Businesses that sell products chargeable to VAT need to register for VAT once they exceed a total turnover on those products of £85,000. Businesses must check their vatable turnover on a rolling basis, so every month for the previous 12 months and once this is breached, register for VAT.
There are exemptions where a breach is temporary, but otherwise once a business is VAT registered, all VAT collected on sales is to be included on a VAT return every 3 months as the amount of vat owed to the Treasury. This amount is offset by the amount of VAT the business has paid on purchases and can be backdated - 4 years for goods and 6 months for services.

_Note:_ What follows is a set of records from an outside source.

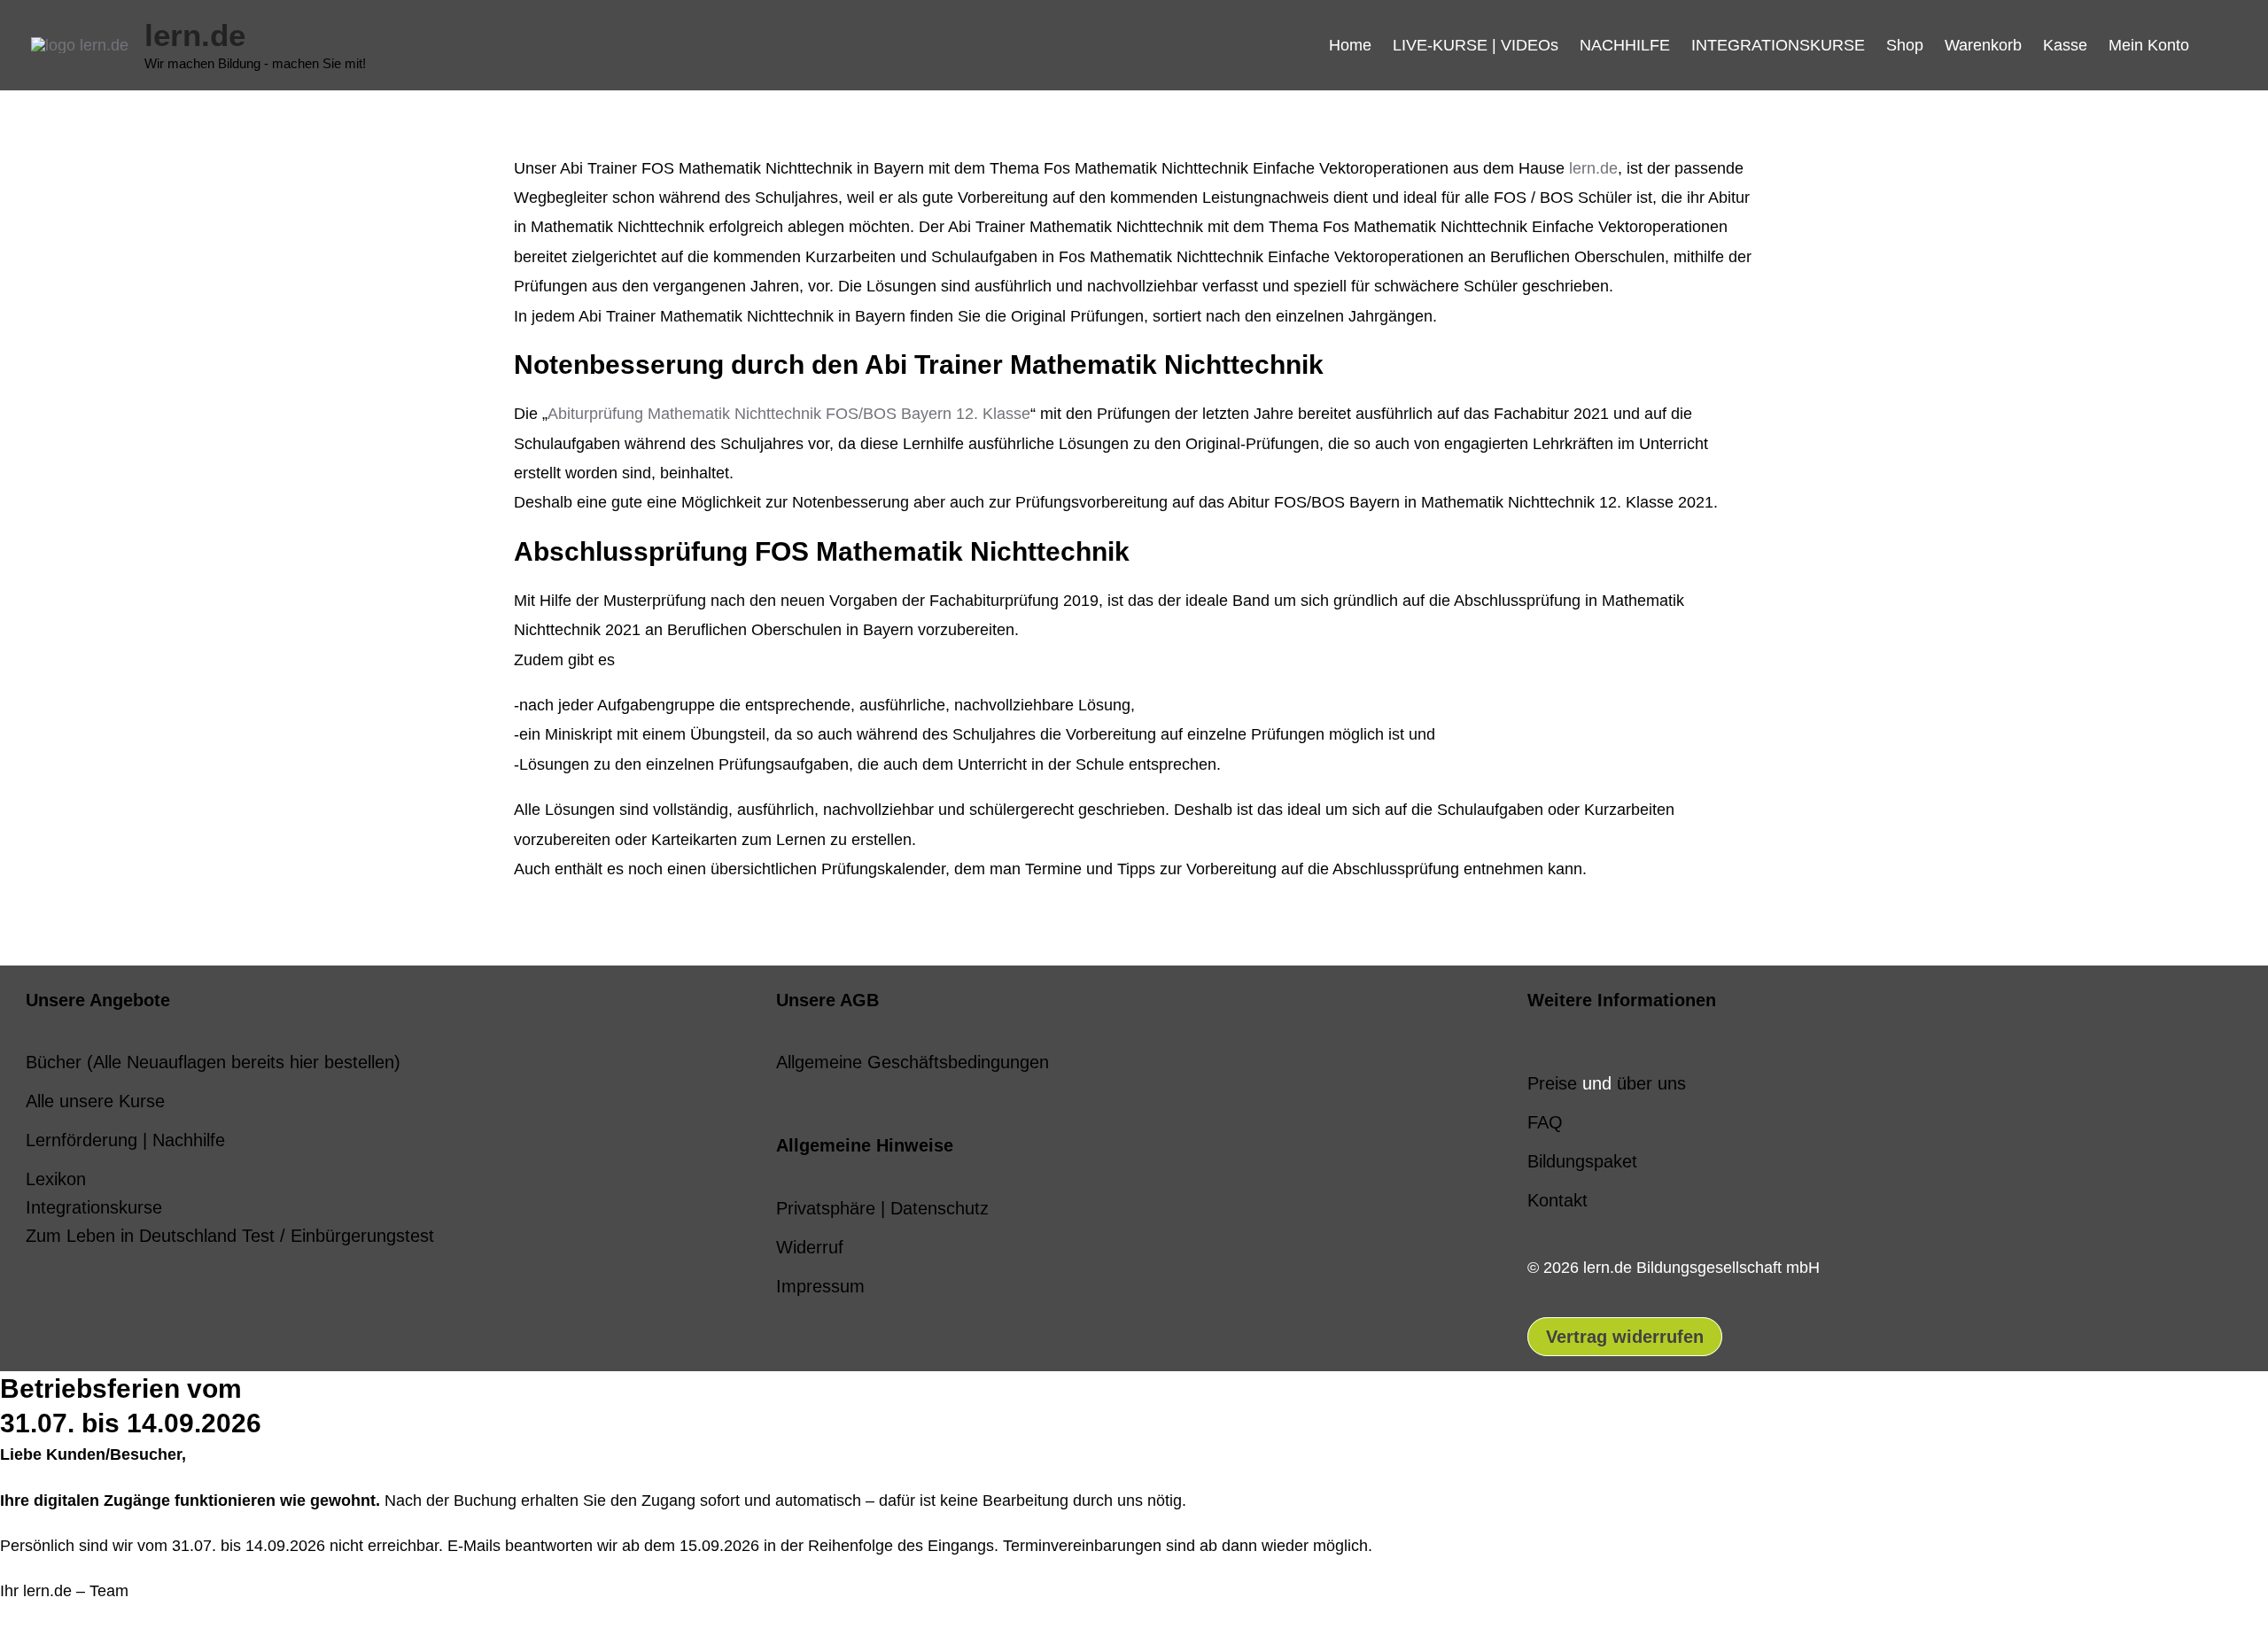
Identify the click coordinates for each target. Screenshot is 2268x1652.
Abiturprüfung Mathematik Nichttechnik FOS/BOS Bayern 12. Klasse (789, 414)
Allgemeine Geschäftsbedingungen (912, 1062)
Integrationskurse (94, 1207)
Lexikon (56, 1179)
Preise (1552, 1083)
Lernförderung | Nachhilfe (125, 1140)
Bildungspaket (1582, 1161)
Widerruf (809, 1247)
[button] (2218, 45)
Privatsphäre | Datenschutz (882, 1208)
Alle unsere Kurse (95, 1101)
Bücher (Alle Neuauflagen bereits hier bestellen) (213, 1062)
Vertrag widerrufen (1625, 1336)
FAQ (1545, 1122)
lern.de (194, 35)
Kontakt (1557, 1200)
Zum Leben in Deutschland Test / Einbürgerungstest (230, 1235)
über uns (1651, 1083)
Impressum (820, 1286)
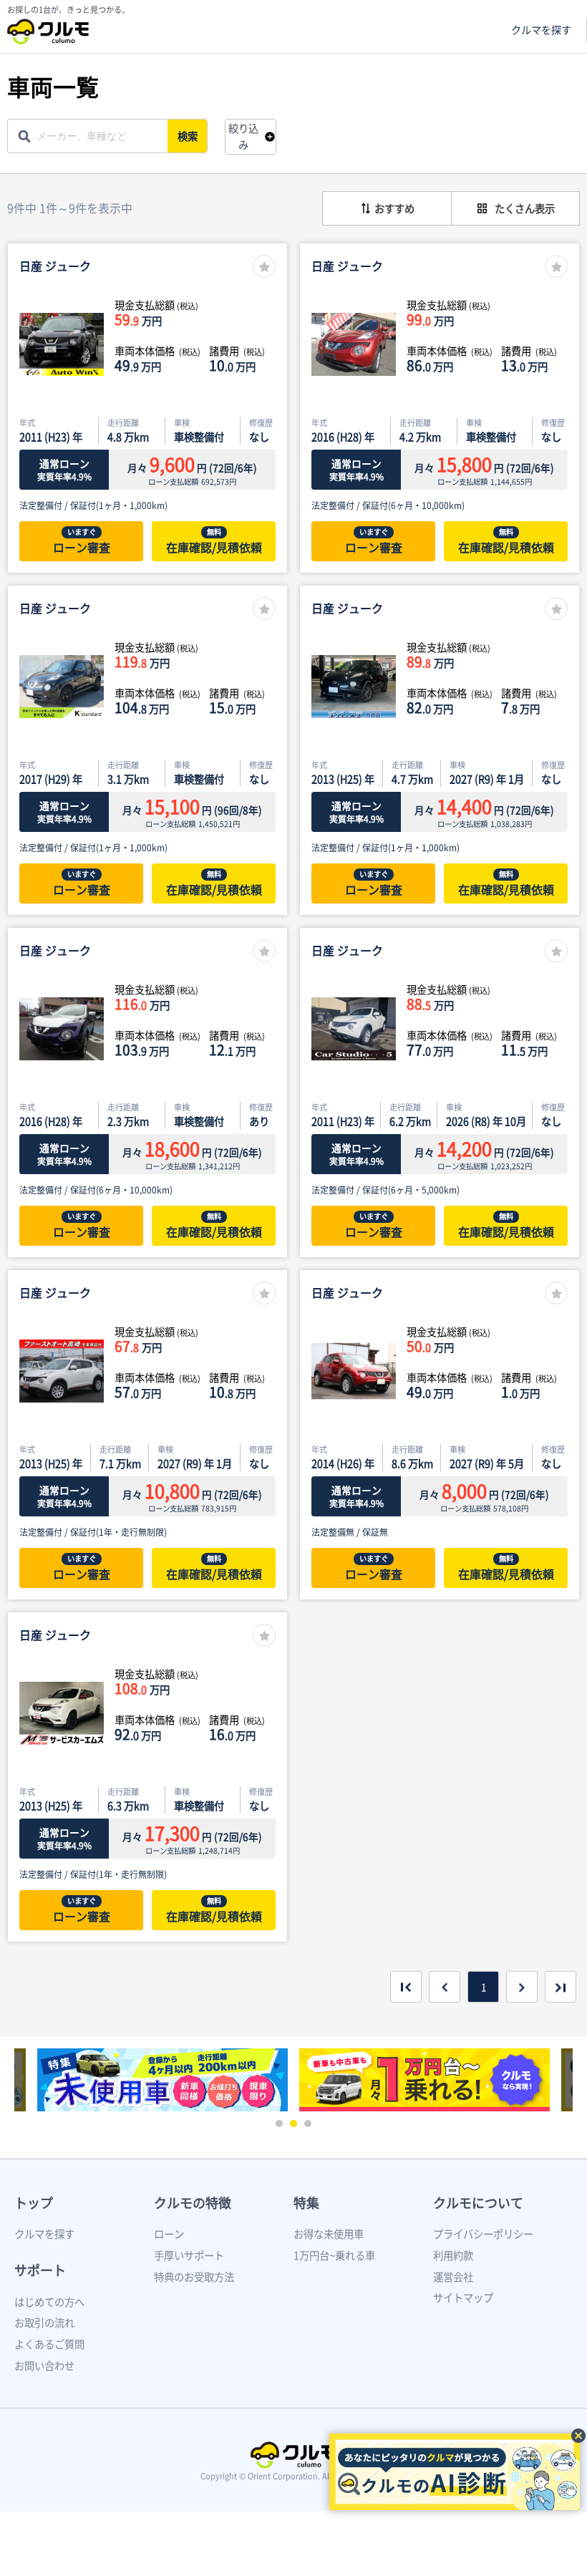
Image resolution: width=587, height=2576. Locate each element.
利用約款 (453, 2255)
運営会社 (453, 2277)
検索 (188, 136)
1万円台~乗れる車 (334, 2255)
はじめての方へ (49, 2302)
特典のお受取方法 (194, 2277)
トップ (33, 2202)
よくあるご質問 (49, 2344)
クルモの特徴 (192, 2202)
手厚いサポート (189, 2255)
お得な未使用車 (329, 2234)
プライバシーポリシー (483, 2234)
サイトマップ (463, 2297)
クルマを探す (541, 29)
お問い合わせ (44, 2365)
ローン (169, 2234)
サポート (40, 2270)
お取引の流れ (44, 2322)
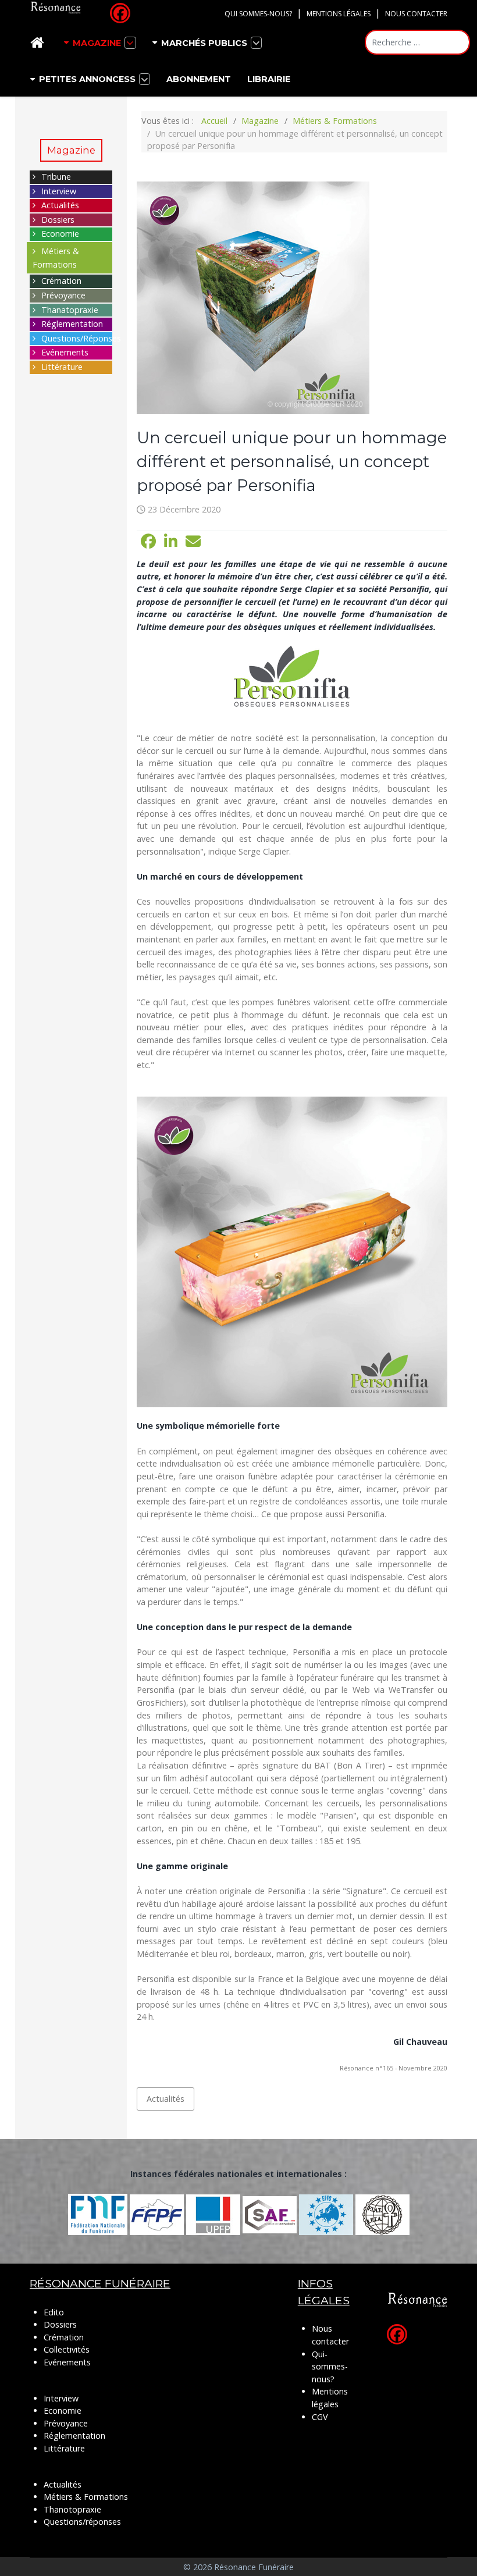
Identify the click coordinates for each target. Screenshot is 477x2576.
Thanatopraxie (69, 309)
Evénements (64, 352)
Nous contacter (416, 14)
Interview (58, 191)
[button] (148, 541)
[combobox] (417, 42)
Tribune (56, 176)
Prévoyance (63, 295)
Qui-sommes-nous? (330, 2367)
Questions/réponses (82, 2521)
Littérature (62, 366)
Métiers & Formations (86, 2496)
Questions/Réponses (81, 338)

The Chancellor is expected to reveal a review into this system of registration today in the Spring Statement. The VAT threshold at £85,000, once breached, means that the business in question would need to, at present, hand over 20 percent as vat owed. This is £17,000 and research by the government has revealed that businesses are artificially keeping their turnover below this level rather than expanding. This is thought to be to avoid having to register for, and pay, VAT.
Introducing a measure to offset this effect would bring in steps to the threshold so once a business exceed £85,000 in turnover they can keep some VAT collected and only pay over the full amounts until they exceed a £115,000 threshold.
If introduced today these measures would be on the opposite end of what was expected prior to the Autumn Budget last year. Rumours were that the VAT threshold would be brought down to EU levels of around £25,000. That news was met very negatively and there were indeed no changes made in the Budget.